Hello, blog! It’s me. I’m back after a long hiatus that was actually just me having a real job, dealing with several months of trauma and being very tired all of the time. Now, I continue to be tired all the time, and fortunately I continue to have a job.
Prior to quarantine, I was separated from some of the major sources causing me pain. During quarantine, I am frequently overwhelmed by sadness, despair and fear thinking of the impact COVID-19 has had and will have on individuals and communities, the ease with which it kills, the way that it has further highlighted the strength of cruel ideologies living at the core of the current system: particularly that who you are and how much money you make determines how worthy you are of life.

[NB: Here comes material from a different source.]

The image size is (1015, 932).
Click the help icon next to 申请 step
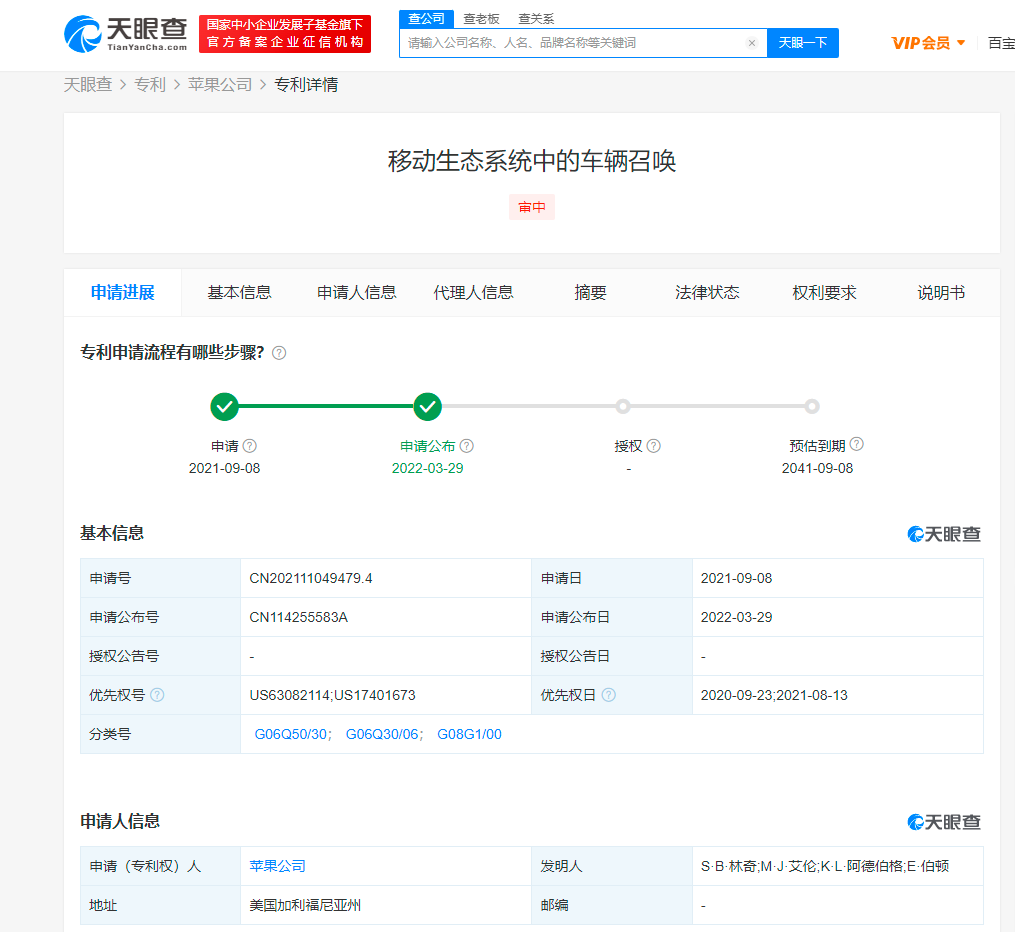point(250,446)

On a personal level, I continue to struggle with generalized anxiety and some depression, but—yet another fortune in my life—I have been working with a therapist who I feel supported by, and who has continued to work with me via FaceTime during the pandemic. When I have needed it most, others have supported me, too. These people are so dear to me and have provided me with irreplaceable moments of joy.
There are some days when I wake up feeling balanced, even excited, grateful for the security I have and the possibilities that seem within reach. Some days this mood persists, and other days it crumbles by the time I’ve finished breakfast and remember the dishes I have to clean. Other days my spirit is crushed from the moment I open my eyes, as if I was woken up by a massive stone being thrown against my chest. I cry very often, sometimes so much that I start to feel vaguely impressed by my ability to produce tears.
During quarantine, I feel that I have been pressed up against the habits and mental patterns I hold onto, ones that do not bring me closer to peace or happiness. In this regard, I feel very grateful that I have been given no way out, and nothing but time to see them in such detail, to learn that I am not as helpless against them as I once thought—and, to be clear, still habitually think.
I feel that I have started to build the foundation of a more unwavering, genuine tenderness for myself for the first time. Or, at least, I am beginning to believe that I am undoubtedly capable of doing so. I feel determined. There have been several events that seem to line up with this sense of opportunity to move forward—for example, tonight is a new moon—but that is probably just coincidence. Sometimes, coincidence is like a costume that I can slip on, and pretend that I am special, that I am capable of changing into who I’d love to be, that good things are coming my way.
I have been thinking about the elements of story, things that have been a part of my life even before I became a writer, throughout a childhood in which I generally found more comfort in books than in other people. I have looked more closely at the different stories that I have wanted to write into existence for myself. The guiding forces of these stories have been things that I have wanted. Images, ideas, versions of success and of myself, many of which I’m coming to understand were kind of bullshit.
I have always liked to think that I am smart, and I have thought that part of being smart meant being unaffected by being devalued, by other people, by whole versions of a happy life (or, in the age of inescapable branding, “lifestyles”). I have felt that I needed to be more of an artist, more fashionable, more adventurous, more docile, more vicious, more attentive, and on. Although I am terrified and preemptively humiliated to think that I am wrong, I want to consider the possibility that the hurt I have experienced didn’t happen because I wasn’t smart enough to avoid it. I’m just sensitive to the message that I am not enough.
At times, I have felt strangled by a force that I didn’t realize was an airless narrative. When you spend so much time devoting yourself to a blistering wanting, you lose yourself in the wanting, and become a collection of pieces that belong more to the wanting, to some idea or ideal, than to yourself.
The pieces of myself have been so regularly placed on the altar of the story of my metamorphosis, of the beautiful vision of myself as a fully formed artist, thinker, someone with masterful control over their internal and external environment, that I haven’t noticed the things I am sacrificing are, in fact, pieces of myself. I have spent so many hours turning my knuckles white, praying to myself and to a higher power for a better year before lowering my severed head onto a plate.
I don’t want to do that anymore. Before stories were my enemies, they were my friends, and I realize how important it is to be careful with them, and to give both them and myself permission to be infinitely flexible. With the help of solitude, I’m hoping to retrieve the pieces, and have more fun putting them into any order that feels right at one time.

If you made it this far, thank you for reading! Goofier scribbles to come, in this new normal of “who cares what I write, we’re in the middle of a global pandemic.”